**Problem to work on:**
From the first record to the last, write each one out again exactly.

******************************

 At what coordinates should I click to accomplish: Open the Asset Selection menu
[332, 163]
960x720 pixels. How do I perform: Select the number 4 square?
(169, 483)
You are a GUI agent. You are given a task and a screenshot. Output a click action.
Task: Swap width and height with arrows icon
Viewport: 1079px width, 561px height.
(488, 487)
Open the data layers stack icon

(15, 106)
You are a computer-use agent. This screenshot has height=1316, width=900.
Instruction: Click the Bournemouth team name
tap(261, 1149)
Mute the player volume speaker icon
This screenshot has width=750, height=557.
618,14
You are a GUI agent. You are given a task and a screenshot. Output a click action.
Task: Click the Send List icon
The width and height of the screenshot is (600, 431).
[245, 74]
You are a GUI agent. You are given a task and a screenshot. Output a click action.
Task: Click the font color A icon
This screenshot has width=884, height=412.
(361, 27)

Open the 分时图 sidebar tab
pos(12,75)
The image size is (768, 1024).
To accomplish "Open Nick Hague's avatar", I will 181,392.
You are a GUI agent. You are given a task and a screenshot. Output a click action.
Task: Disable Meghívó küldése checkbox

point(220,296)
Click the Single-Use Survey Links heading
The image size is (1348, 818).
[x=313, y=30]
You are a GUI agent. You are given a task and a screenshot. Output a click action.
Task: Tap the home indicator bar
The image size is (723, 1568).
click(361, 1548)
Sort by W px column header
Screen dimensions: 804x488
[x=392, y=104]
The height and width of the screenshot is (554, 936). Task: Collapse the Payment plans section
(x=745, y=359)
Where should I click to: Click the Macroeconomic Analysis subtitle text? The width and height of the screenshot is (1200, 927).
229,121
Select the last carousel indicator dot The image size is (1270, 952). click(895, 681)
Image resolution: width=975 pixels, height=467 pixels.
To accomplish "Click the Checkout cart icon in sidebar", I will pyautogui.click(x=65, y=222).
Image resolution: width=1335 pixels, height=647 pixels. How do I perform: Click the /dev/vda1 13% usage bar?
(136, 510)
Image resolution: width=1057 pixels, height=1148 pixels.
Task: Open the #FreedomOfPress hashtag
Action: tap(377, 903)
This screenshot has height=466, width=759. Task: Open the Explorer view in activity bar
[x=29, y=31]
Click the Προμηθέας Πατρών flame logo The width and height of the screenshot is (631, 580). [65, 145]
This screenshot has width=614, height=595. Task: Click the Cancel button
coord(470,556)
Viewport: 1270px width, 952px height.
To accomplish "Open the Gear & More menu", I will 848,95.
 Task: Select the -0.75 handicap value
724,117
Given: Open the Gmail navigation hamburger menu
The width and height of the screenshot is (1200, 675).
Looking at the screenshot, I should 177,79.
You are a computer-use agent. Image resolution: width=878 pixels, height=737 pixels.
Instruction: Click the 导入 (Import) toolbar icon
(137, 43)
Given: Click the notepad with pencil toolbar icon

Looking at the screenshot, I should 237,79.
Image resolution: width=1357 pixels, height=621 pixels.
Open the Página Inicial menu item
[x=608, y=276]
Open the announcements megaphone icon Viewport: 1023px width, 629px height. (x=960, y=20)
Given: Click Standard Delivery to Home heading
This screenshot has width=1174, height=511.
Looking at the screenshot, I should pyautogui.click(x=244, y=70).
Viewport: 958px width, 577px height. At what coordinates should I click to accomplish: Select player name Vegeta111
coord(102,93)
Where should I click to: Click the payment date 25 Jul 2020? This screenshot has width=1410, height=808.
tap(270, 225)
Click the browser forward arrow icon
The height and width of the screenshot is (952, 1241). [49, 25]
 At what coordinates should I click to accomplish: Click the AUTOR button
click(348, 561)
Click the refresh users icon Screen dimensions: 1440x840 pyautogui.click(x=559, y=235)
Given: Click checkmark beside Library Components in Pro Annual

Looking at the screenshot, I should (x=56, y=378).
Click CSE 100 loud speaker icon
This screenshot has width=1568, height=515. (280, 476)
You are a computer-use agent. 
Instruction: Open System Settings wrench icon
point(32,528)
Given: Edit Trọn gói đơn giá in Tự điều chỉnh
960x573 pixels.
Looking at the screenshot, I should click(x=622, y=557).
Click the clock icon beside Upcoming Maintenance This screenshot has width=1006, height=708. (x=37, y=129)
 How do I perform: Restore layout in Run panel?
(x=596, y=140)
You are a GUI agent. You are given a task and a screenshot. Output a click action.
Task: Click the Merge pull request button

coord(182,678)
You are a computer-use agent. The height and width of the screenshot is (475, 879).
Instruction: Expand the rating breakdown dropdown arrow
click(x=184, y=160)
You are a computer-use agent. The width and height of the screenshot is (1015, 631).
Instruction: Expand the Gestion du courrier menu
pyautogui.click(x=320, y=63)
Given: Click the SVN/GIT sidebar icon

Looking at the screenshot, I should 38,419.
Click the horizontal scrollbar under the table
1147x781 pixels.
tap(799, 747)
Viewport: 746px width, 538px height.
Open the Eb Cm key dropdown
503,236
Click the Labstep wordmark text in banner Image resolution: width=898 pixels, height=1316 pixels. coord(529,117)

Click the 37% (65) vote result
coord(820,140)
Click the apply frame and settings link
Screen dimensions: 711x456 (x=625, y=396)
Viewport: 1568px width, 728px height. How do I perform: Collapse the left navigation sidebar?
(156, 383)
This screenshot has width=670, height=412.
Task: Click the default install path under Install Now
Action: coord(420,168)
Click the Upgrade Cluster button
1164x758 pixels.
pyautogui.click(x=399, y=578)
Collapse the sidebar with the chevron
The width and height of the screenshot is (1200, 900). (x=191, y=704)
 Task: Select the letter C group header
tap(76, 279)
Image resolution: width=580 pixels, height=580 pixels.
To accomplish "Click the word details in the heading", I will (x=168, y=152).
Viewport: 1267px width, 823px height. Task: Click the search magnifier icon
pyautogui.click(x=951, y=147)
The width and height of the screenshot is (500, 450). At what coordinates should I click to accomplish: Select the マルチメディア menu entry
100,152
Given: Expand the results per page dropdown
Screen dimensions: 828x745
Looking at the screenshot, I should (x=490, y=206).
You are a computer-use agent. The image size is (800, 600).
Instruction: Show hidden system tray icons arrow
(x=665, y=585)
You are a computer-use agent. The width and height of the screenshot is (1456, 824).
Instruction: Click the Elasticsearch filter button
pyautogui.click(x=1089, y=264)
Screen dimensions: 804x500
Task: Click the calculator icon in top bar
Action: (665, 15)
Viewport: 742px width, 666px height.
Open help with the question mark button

******************************

**Reply:**
 At what coordinates should I click to accomplish: Open the Asset Selection menu
[332, 163]
960x720 pixels. How do I perform: Select the number 4 square?
(169, 483)
You are a GUI agent. You are given a task and a screenshot. Output a click action.
Task: Swap width and height with arrows icon
Viewport: 1079px width, 561px height.
(488, 487)
Open the data layers stack icon

(15, 106)
You are a computer-use agent. This screenshot has height=1316, width=900.
Instruction: Click the Bournemouth team name
tap(261, 1149)
Mute the player volume speaker icon
This screenshot has width=750, height=557.
618,14
You are a GUI agent. You are given a task and a screenshot. Output a click action.
Task: Click the Send List icon
The width and height of the screenshot is (600, 431).
[245, 74]
You are a GUI agent. You are given a task and a screenshot. Output a click action.
Task: Click the font color A icon
This screenshot has width=884, height=412.
(361, 27)

Open the 分时图 sidebar tab
pos(12,75)
The image size is (768, 1024).
To accomplish "Open Nick Hague's avatar", I will 181,392.
You are a GUI agent. You are given a task and a screenshot. Output a click action.
Task: Disable Meghívó küldése checkbox

point(220,296)
Click the Single-Use Survey Links heading
The image size is (1348, 818).
[x=313, y=30]
You are a GUI agent. You are given a task and a screenshot. Output a click action.
Task: Tap the home indicator bar
The image size is (723, 1568).
click(361, 1548)
Sort by W px column header
Screen dimensions: 804x488
[x=392, y=104]
The height and width of the screenshot is (554, 936). Task: Collapse the Payment plans section
(x=745, y=359)
Where should I click to: Click the Macroeconomic Analysis subtitle text? The width and height of the screenshot is (1200, 927).
229,121
Select the last carousel indicator dot The image size is (1270, 952). click(895, 681)
Image resolution: width=975 pixels, height=467 pixels.
To accomplish "Click the Checkout cart icon in sidebar", I will pyautogui.click(x=65, y=222).
Image resolution: width=1335 pixels, height=647 pixels. How do I perform: Click the /dev/vda1 13% usage bar?
(136, 510)
Image resolution: width=1057 pixels, height=1148 pixels.
Task: Open the #FreedomOfPress hashtag
Action: tap(377, 903)
This screenshot has height=466, width=759. Task: Open the Explorer view in activity bar
[x=29, y=31]
Click the Προμηθέας Πατρών flame logo The width and height of the screenshot is (631, 580). [65, 145]
This screenshot has width=614, height=595. Task: Click the Cancel button
coord(470,556)
Viewport: 1270px width, 952px height.
To accomplish "Open the Gear & More menu", I will 848,95.
 Task: Select the -0.75 handicap value
724,117
Given: Open the Gmail navigation hamburger menu
The width and height of the screenshot is (1200, 675).
Looking at the screenshot, I should 177,79.
You are a computer-use agent. Image resolution: width=878 pixels, height=737 pixels.
Instruction: Click the 导入 (Import) toolbar icon
(137, 43)
Given: Click the notepad with pencil toolbar icon

Looking at the screenshot, I should 237,79.
Image resolution: width=1357 pixels, height=621 pixels.
Open the Página Inicial menu item
[x=608, y=276]
Open the announcements megaphone icon Viewport: 1023px width, 629px height. (x=960, y=20)
Given: Click Standard Delivery to Home heading
This screenshot has width=1174, height=511.
Looking at the screenshot, I should pyautogui.click(x=244, y=70).
Viewport: 958px width, 577px height. At what coordinates should I click to accomplish: Select player name Vegeta111
coord(102,93)
Where should I click to: Click the payment date 25 Jul 2020? This screenshot has width=1410, height=808.
tap(270, 225)
Click the browser forward arrow icon
The height and width of the screenshot is (952, 1241). [49, 25]
 At what coordinates should I click to accomplish: Click the AUTOR button
click(348, 561)
Click the refresh users icon Screen dimensions: 1440x840 pyautogui.click(x=559, y=235)
Given: Click checkmark beside Library Components in Pro Annual

Looking at the screenshot, I should (x=56, y=378).
Click CSE 100 loud speaker icon
This screenshot has width=1568, height=515. (280, 476)
You are a computer-use agent. 
Instruction: Open System Settings wrench icon
point(32,528)
Given: Edit Trọn gói đơn giá in Tự điều chỉnh
960x573 pixels.
Looking at the screenshot, I should click(x=622, y=557).
Click the clock icon beside Upcoming Maintenance This screenshot has width=1006, height=708. (x=37, y=129)
 How do I perform: Restore layout in Run panel?
(x=596, y=140)
You are a GUI agent. You are given a task and a screenshot. Output a click action.
Task: Click the Merge pull request button

coord(182,678)
You are a computer-use agent. The height and width of the screenshot is (475, 879).
Instruction: Expand the rating breakdown dropdown arrow
click(x=184, y=160)
You are a computer-use agent. The width and height of the screenshot is (1015, 631).
Instruction: Expand the Gestion du courrier menu
pyautogui.click(x=320, y=63)
Given: Click the SVN/GIT sidebar icon

Looking at the screenshot, I should 38,419.
Click the horizontal scrollbar under the table
1147x781 pixels.
tap(799, 747)
Viewport: 746px width, 538px height.
Open the Eb Cm key dropdown
503,236
Click the Labstep wordmark text in banner Image resolution: width=898 pixels, height=1316 pixels. coord(529,117)

Click the 37% (65) vote result
coord(820,140)
Click the apply frame and settings link
Screen dimensions: 711x456 (x=625, y=396)
Viewport: 1568px width, 728px height. How do I perform: Collapse the left navigation sidebar?
(156, 383)
This screenshot has width=670, height=412.
Task: Click the default install path under Install Now
Action: coord(420,168)
Click the Upgrade Cluster button
1164x758 pixels.
pyautogui.click(x=399, y=578)
Collapse the sidebar with the chevron
The width and height of the screenshot is (1200, 900). (x=191, y=704)
 Task: Select the letter C group header
tap(76, 279)
Image resolution: width=580 pixels, height=580 pixels.
To accomplish "Click the word details in the heading", I will (x=168, y=152).
Viewport: 1267px width, 823px height. Task: Click the search magnifier icon
pyautogui.click(x=951, y=147)
The width and height of the screenshot is (500, 450). At what coordinates should I click to accomplish: Select the マルチメディア menu entry
100,152
Given: Expand the results per page dropdown
Screen dimensions: 828x745
Looking at the screenshot, I should (x=490, y=206).
You are a computer-use agent. The image size is (800, 600).
Instruction: Show hidden system tray icons arrow
(x=665, y=585)
You are a computer-use agent. The width and height of the screenshot is (1456, 824).
Instruction: Click the Elasticsearch filter button
pyautogui.click(x=1089, y=264)
Screen dimensions: 804x500
Task: Click the calculator icon in top bar
Action: (665, 15)
Viewport: 742px width, 666px height.
Open help with the question mark button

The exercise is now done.